Washington, D.C.’s office market showed renewed leasing momentum in the second quarter, with several large law firm transactions helping to reverse a slower start to the year, according to a recent report by Colliers. The pickup in activity comes as the market continues to work through elevated vacancy and a changing inventory base.
Colliers reports that overall vacancy in the District increased slightly to 21.3% during the quarter, but characterized the rate as largely stabilized. That steadier backdrop reflects the impact of limited new supply, demolitions, and ongoing office-to-residential conversions, all of which are gradually reducing the amount of older office product in the market.
On the demand side, Q2 leasing was led by large private sector and government deals. The largest private sector lease of the quarter was completed at 1701 Pennsylvania NW, underscoring continued interest in well-located buildings even as tenants reassess their space needs. In the public sector, the United States Department of Agriculture executed the quarter’s largest federal lease, downsizing its footprint at 355 E Street SW to 86,409 square feet.
As leasing activity improved, asking rents continued to edge higher. Colliers notes that overall asking rents in Washington, D.C. rose to $56.09 per square foot in the second quarter. Class A space saw even stronger pricing, with average asking rents increasing to $60.02 per square foot, indicating that higher-quality assets are maintaining rate strength despite broader vacancy challenges.

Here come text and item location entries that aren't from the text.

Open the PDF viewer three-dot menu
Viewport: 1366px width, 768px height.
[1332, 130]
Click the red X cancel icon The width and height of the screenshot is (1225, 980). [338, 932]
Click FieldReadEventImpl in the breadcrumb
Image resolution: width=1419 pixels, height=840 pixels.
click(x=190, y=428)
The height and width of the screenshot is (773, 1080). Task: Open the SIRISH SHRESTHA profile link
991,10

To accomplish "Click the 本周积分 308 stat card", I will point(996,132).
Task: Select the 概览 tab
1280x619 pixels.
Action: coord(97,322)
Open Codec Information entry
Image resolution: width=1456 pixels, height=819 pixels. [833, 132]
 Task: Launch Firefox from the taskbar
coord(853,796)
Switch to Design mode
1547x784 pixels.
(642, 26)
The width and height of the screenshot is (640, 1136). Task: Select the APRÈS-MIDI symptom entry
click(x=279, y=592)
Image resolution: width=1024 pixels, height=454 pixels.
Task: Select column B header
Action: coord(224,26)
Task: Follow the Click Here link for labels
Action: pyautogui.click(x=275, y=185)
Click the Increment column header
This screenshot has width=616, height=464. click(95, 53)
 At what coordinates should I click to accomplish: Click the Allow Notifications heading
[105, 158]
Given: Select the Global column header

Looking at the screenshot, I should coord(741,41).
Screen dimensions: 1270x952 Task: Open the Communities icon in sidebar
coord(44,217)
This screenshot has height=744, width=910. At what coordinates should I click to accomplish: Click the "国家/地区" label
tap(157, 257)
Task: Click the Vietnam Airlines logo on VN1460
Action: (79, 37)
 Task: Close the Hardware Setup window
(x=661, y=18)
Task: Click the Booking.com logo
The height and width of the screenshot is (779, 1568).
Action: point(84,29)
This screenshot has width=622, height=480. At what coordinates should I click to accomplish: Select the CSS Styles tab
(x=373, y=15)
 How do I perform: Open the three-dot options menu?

On the supply side, the market logged no new office building deliveries for the second consecutive quarter. At the same time, nearly 150,000 square feet of obsolete office inventory was removed, either through demolition or redevelopment. Colliers highlights that office-to-residential conversions and other redevelopment efforts are playing a significant role in shrinking the pool of aging space and supporting a more balanced long-term outlook for the District’s office sector.
Taken together, the combination of renewed leasing activity, rising asking rents, and the absence of new supply points to a Washington, D.C. office market that is adjusting through both demand and supply channels. While vacancy remains high by historical standards, the report suggests that structural changes to the inventory base, along with selective large leases from both private and federal tenants, are contributing to a gradual stabilization of fundamentals.